Directions ->
[A] Answer these questions using the thread about replacing gluster bricks:
(i) What two reasons for replacing a brick are listed?
(ii) What must be replaced today when a brick has low-level issues?
(iii) Which workflow does the reply say is needed for a corrupted replica brick?
[B] In the thread about replacing gluster bricks, why does the reply say a corrupted replica brick needs the reset-brick workflow?
[C] From the thread about replacing gluster bricks, quote the stretch from "Currently there is" through "overcome this limitation.".

Text ->
Currently there is no way to replace a brick of gluster volume in cns environment in case of low level issues like LVM or FS corruption of the bricks. We have to replace whole disk on which that brick is residing which is very tedious task and time consuming. Also, just due to one brick issue, all bricks residing on that disk will be affected, which is kind of abnormal. There should be a replace brick type utility which is present in core gluster to overcome this limitation.
So the ask here is to be able to replace a brick mainly because of two reasons: 1. LVM corrupts the LV 2. FS gets corrupted Both the cases are rare and must possibly be handled as a one off case than introducing a whole feature in heketi. If there are other reasons for the ask, let us know.
Pranith, If one of the replica bricks get corrupted due to LVM/FS issues, will formatting the brick and making it empty ensure that self heal fixes it?
(In reply to Raghavendra Talur from comment #7) > Pranith, > > If one of the replica bricks get corrupted due to LVM/FS issues, will > formatting the brick and making it empty ensure that self heal fixes it? You have to use reset-brick work flow for this. Otherwise the pending xattrs won't be set in the direction of heal. I searched for documentation about the exact steps, but couldn't find one for replicate volumes. Maybe Ravi knows. Leaving a needinfo.

Information shown ->
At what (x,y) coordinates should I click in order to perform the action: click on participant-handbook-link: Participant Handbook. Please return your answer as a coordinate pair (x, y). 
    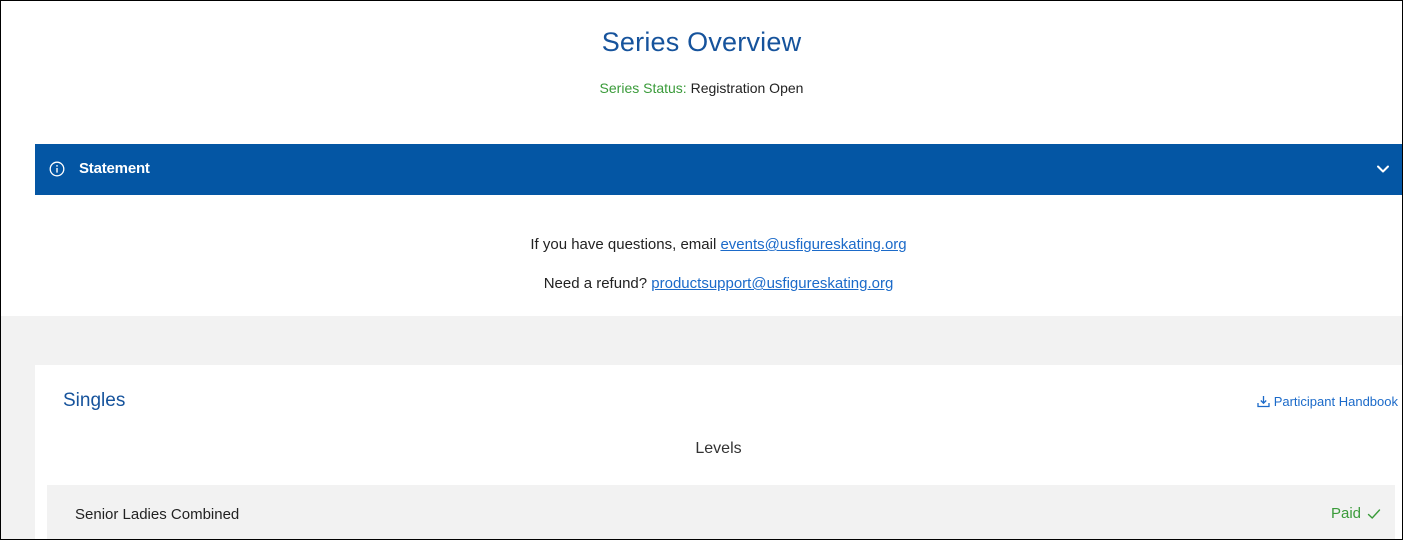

Expected responses ->
[A]
(i) LVM corrupts the LV, and the FS gets corrupted.
(ii) The whole disk on which that brick resides.
(iii) The reset-brick workflow.

[B] Without the reset-brick workflow, the pending xattrs won't be set in the direction of heal. Formatting the brick and leaving it empty is therefore not enough on its own.

[C]
Currently there is no way to replace a brick of gluster volume in cns environment in case of low level issues like LVM or FS corruption of the bricks. We have to replace whole disk on which that brick is residing which is very tedious task and time consuming. Also, just due to one brick issue, all bricks residing on that disk will be affected, which is kind of abnormal. There should be a replace brick type utility which is present in core gluster to overcome this limitation.